Le chancre de Ducrey peut être reconnu par certains symptômes caractéristiques dont notamment :

– Période d’incubation moyenne d’une semaine. Dans certains cas, elle peut ne durer qu’un jour, dans d’autres les premiers symptômes peuvent n’apparaître que deux semaines après la contamination ;
– Apparition de plusieurs papules rosées et douloureuses sur la zone d’inoculation. Chez l’homme, il s’agit en général du prépuce ou du gland. Chez la femme, la lésion se manifeste le plus souvent dans le vagin ou sur la vulve ;
– Effondrement des lésions qui vont devenir des chancres au fond non induré et au bord déchiqueté. Ceux-ci sont très douloureux et peuvent avoir des tailles variables selon le cas ;
Démangeaisons importantes des lésions. Le grattage peut, cependant, favoriser l’apparition de nombreux autres chancres dans la partie génitale ;
Inflammation et rougeur des bords des chancres ;
– Gonflement des ganglions de la région inguinale qui peuvent par la suite s’ulcérer et suppurer.
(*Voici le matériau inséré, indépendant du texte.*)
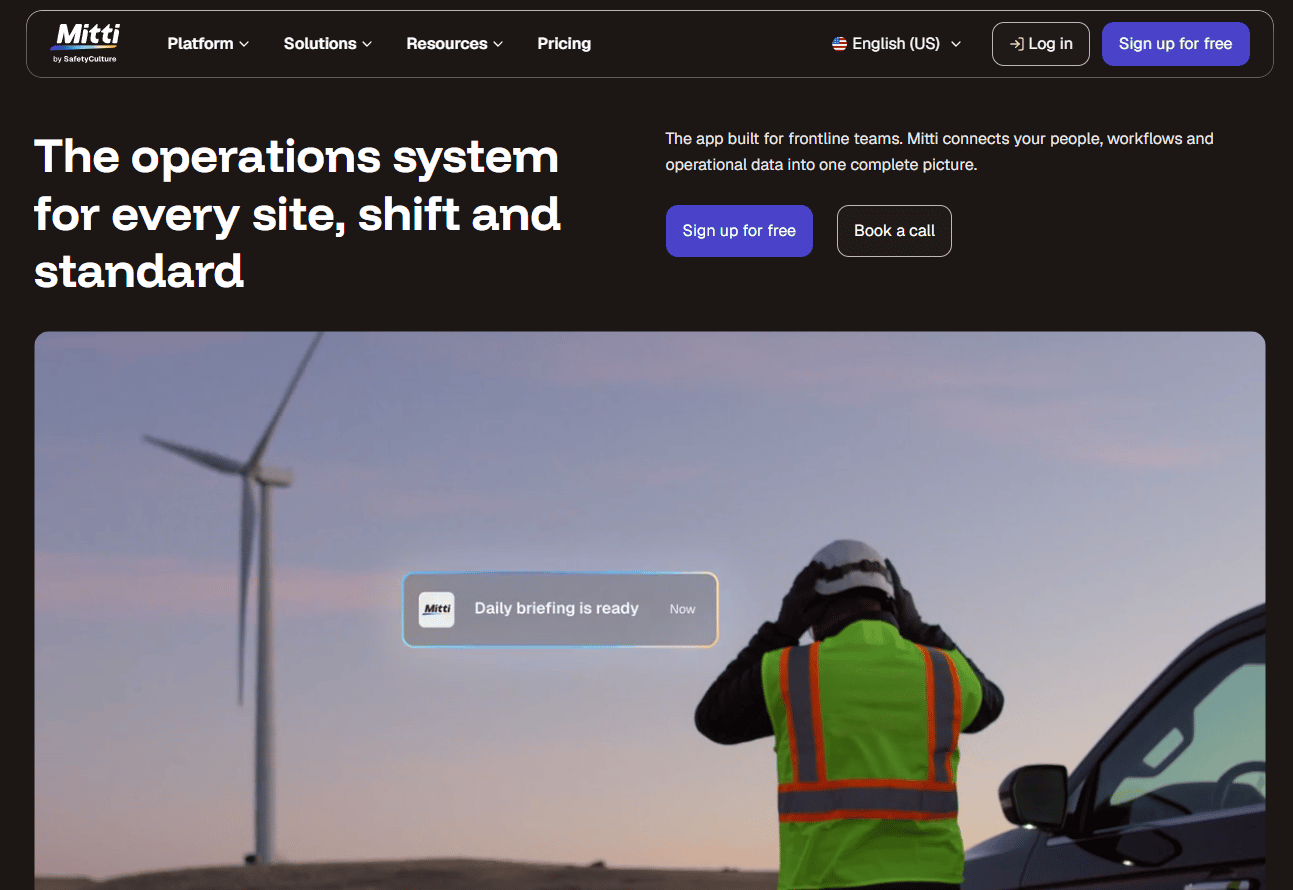Image resolution: width=1293 pixels, height=890 pixels.
Task: Open the Daily briefing is ready notification
Action: tap(560, 609)
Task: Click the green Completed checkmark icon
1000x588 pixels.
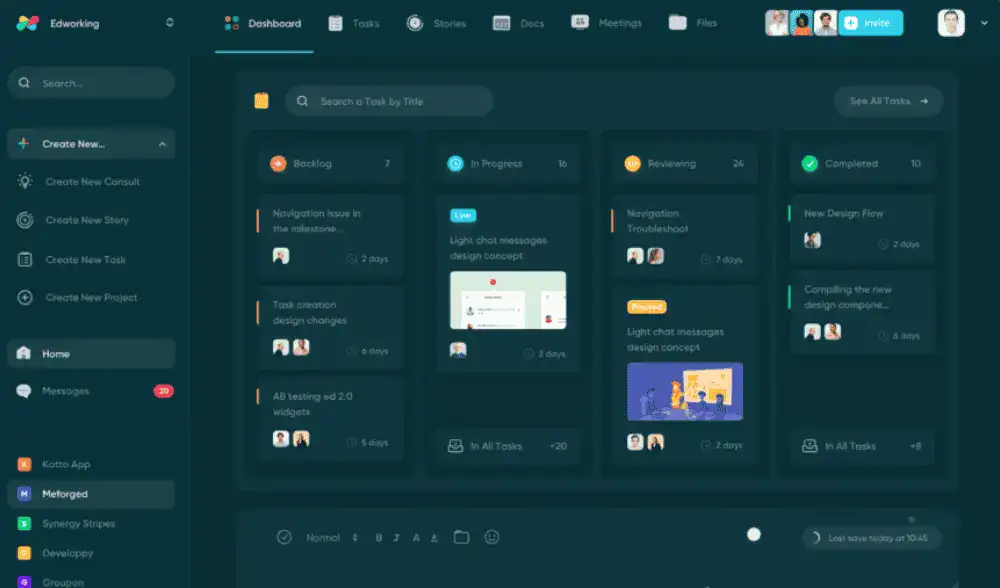Action: click(810, 163)
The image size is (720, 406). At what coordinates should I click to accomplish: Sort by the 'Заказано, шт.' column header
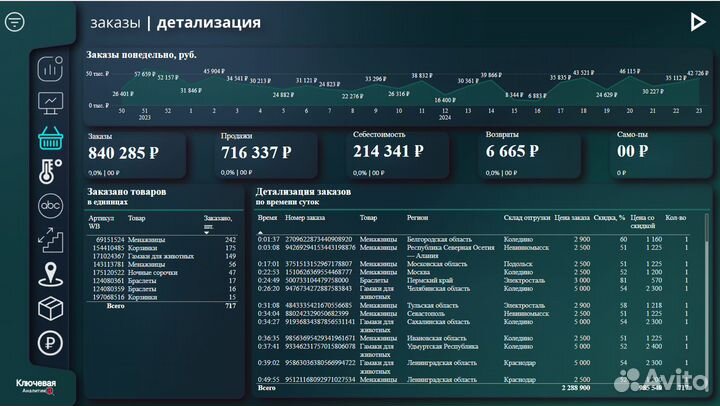coord(217,221)
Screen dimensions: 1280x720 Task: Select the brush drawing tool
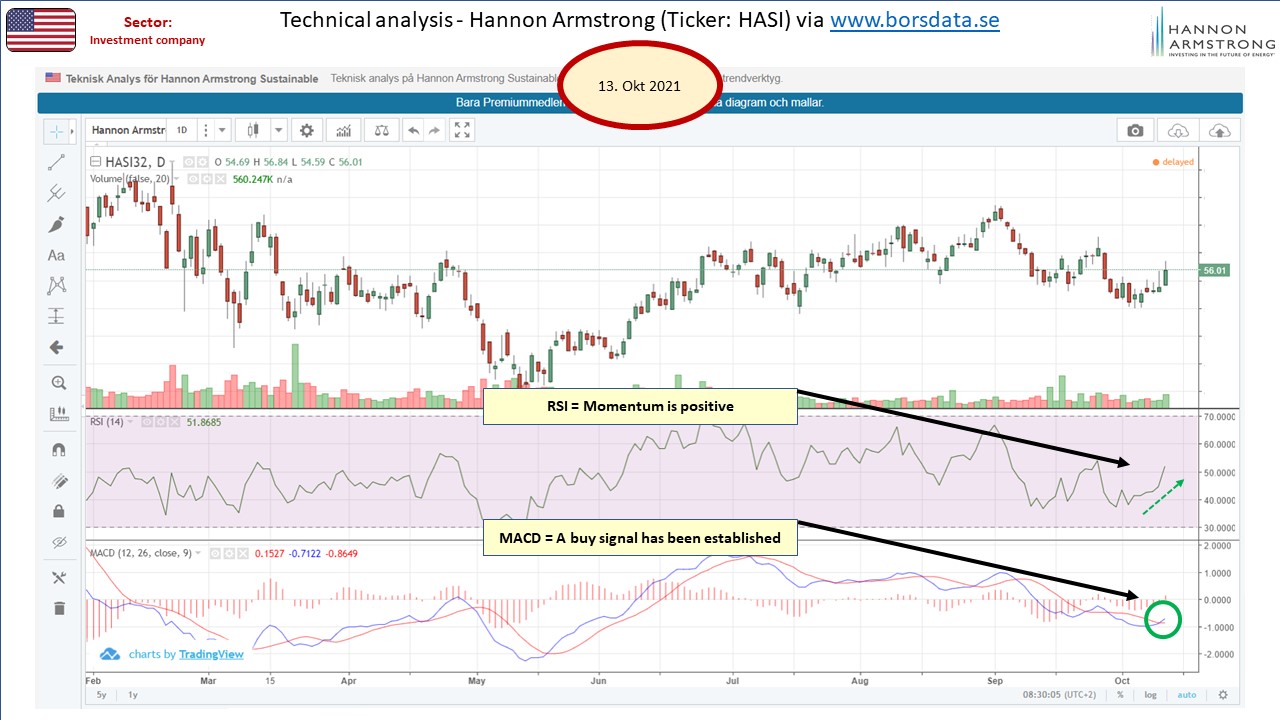click(x=57, y=224)
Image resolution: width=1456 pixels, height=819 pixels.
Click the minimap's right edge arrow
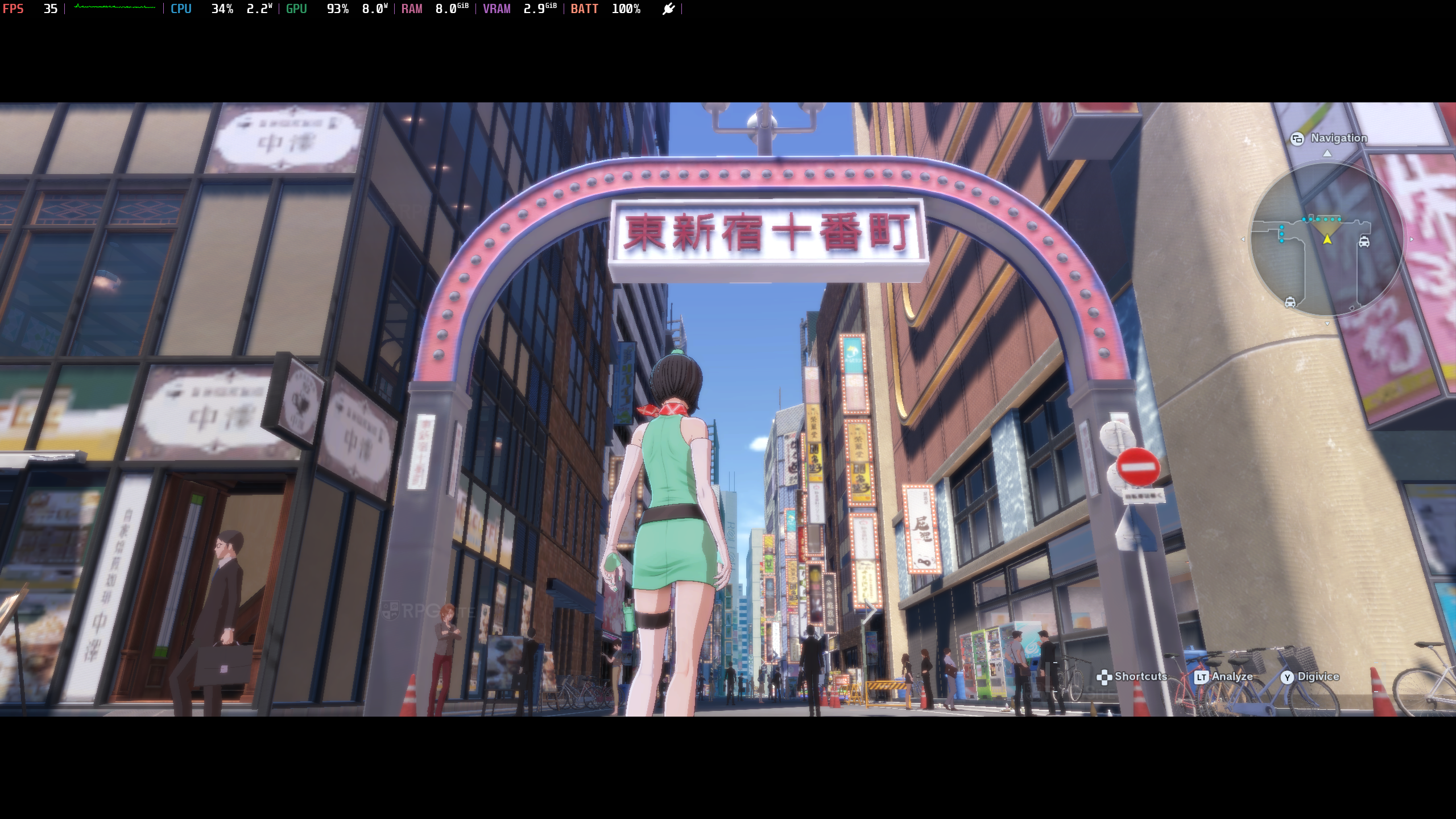tap(1412, 239)
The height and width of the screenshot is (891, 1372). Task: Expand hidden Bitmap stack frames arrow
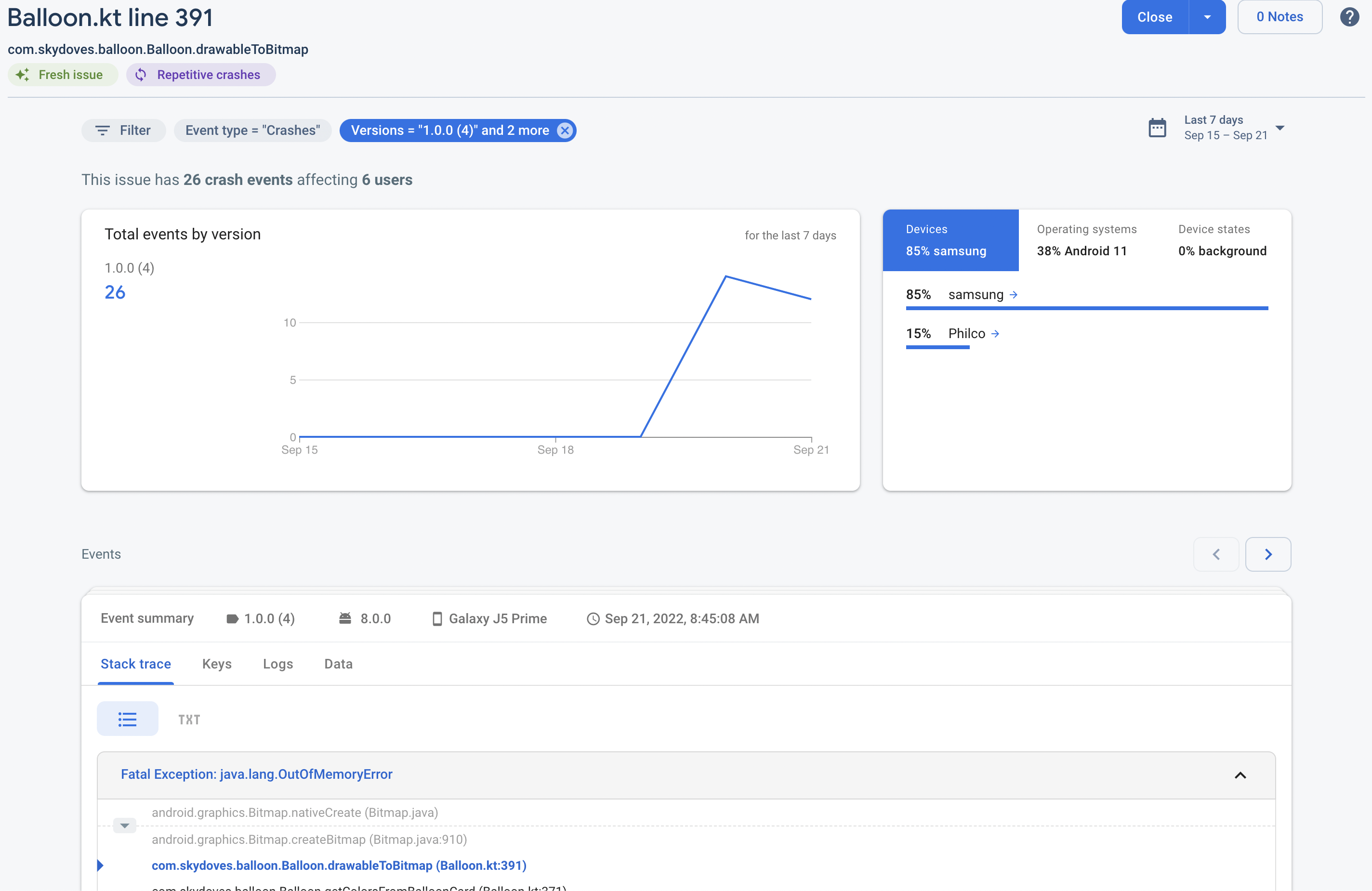tap(124, 825)
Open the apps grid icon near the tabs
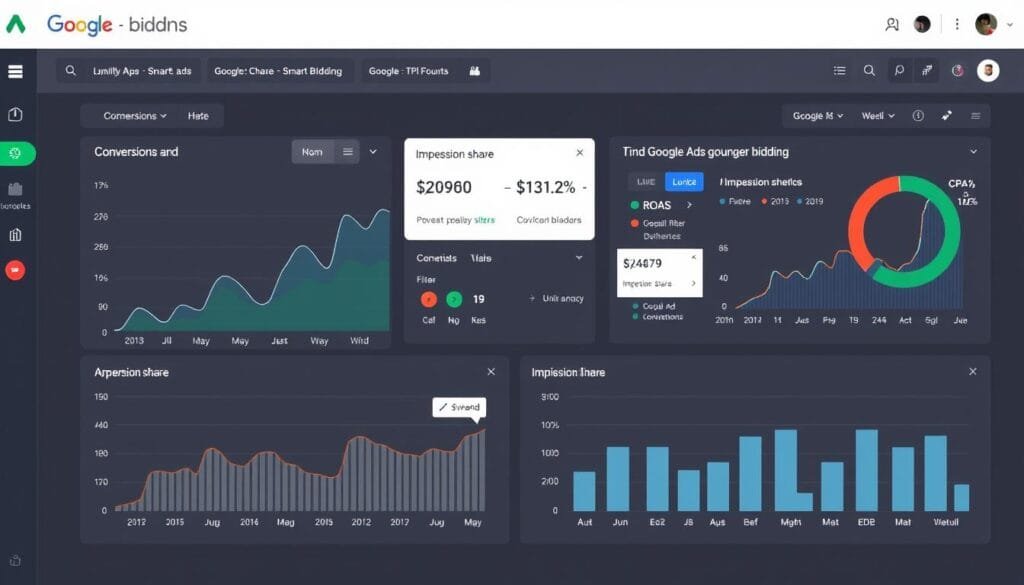 (473, 71)
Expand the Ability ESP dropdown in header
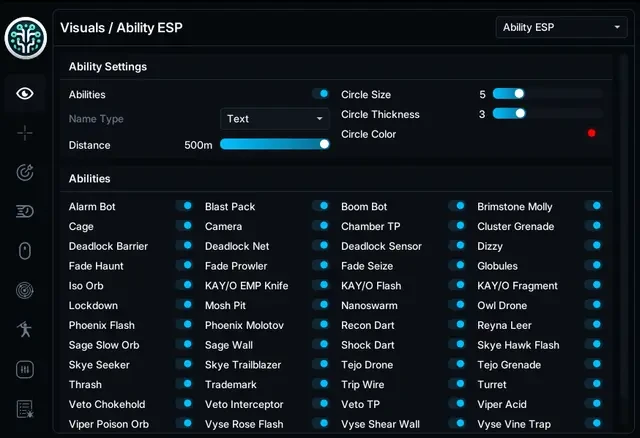640x438 pixels. coord(562,27)
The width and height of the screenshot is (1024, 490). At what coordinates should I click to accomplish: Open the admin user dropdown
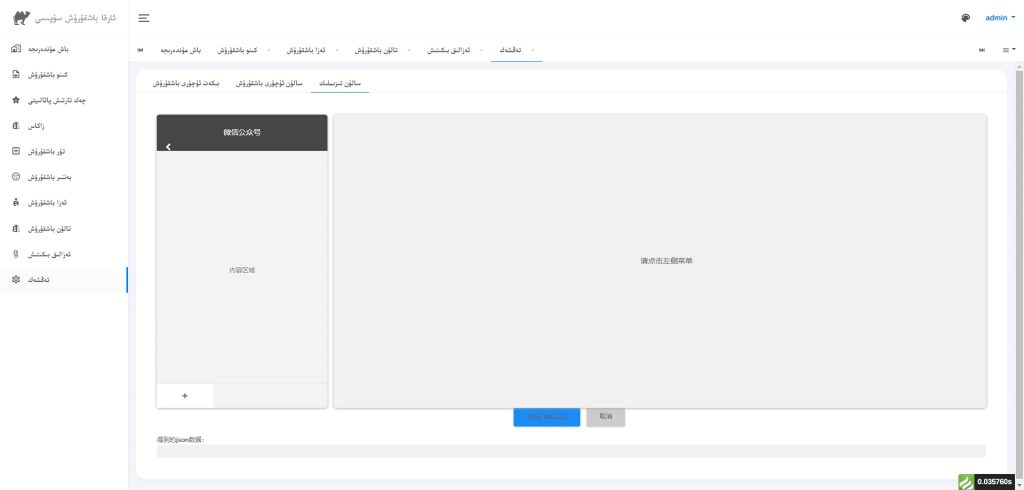pos(999,18)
L’adénopathie est souvent unilatérale.

En l’absence de traitement, la chancrelle peut conduire à diverses complications dont une un phimosis (auto-décalottage impossible du gland du pénis), une sténose urétrale (rétrécissement de l’urètre), une infection de la lésion voire à une gangrène qui peut nécessiter une amputation.

Traitement du chancre mou

En cas de chancrelle, une prise en charge doit être débutée au plus tôt pour éviter les complications et le risque de contaminer d’autres personnes. Certains traitements sont, à cet effet, avancés comme pouvant être utilisés en cas d’infection au Haemophilus ducreyi.

– La meilleure façon de prendre en charge cette IST est la prévention. Pour cela, l’utilisation de préservatifs lors des rapports sexuels peut aider à réduire le risque de contamination au bacille de Ducrey. N’avoir qu’un seul partenaire reste toutefois la meilleure option pour prévenir toute infection sexuelle ;
À part le traitement de l’infection par antibiothérapie, certaines études avancent les bienfaits de l’usage du Mitracarpus scaber (1), une plante africaine également connue pour ses effets laxatif, anti-fongique, ocytocique (stimulation des contractions utérines) ainsi que pour son efficacité contre diverses dermatoses ;
– Une autre étude met en évidence l’efficacité de la Griffonia (Griffonia simplicifola) en cas de chancrelle. Le traitement consiste à emplâtrer de l’écorce de la plante sur les lésions (2) ;
– Selon une publication, l’Annona senegalensis peut également être utilisé en cas de chancrelle. Le remède comprend alors d’une part en l’application locale d’un mélange de poudre de racine et d’écorce de cet arbre avec du beurre de karité et d’autre part à la prise orale d’une pincée de cette poudre avec de l’eau (3).

Références

(1) Bouquet A et Debray M., «Plantes Médicinales de Côte d’Ivoire.», ORSTOM, N°32, France, 1974.
(2) Ghédira K., et al., «Griffonia : Griffonia simplicifolia (Fabaceae)», Phytothérapie, 2018
(3) Maladies sexuellement transmissibles, Médecine traditionnelle ancestrale.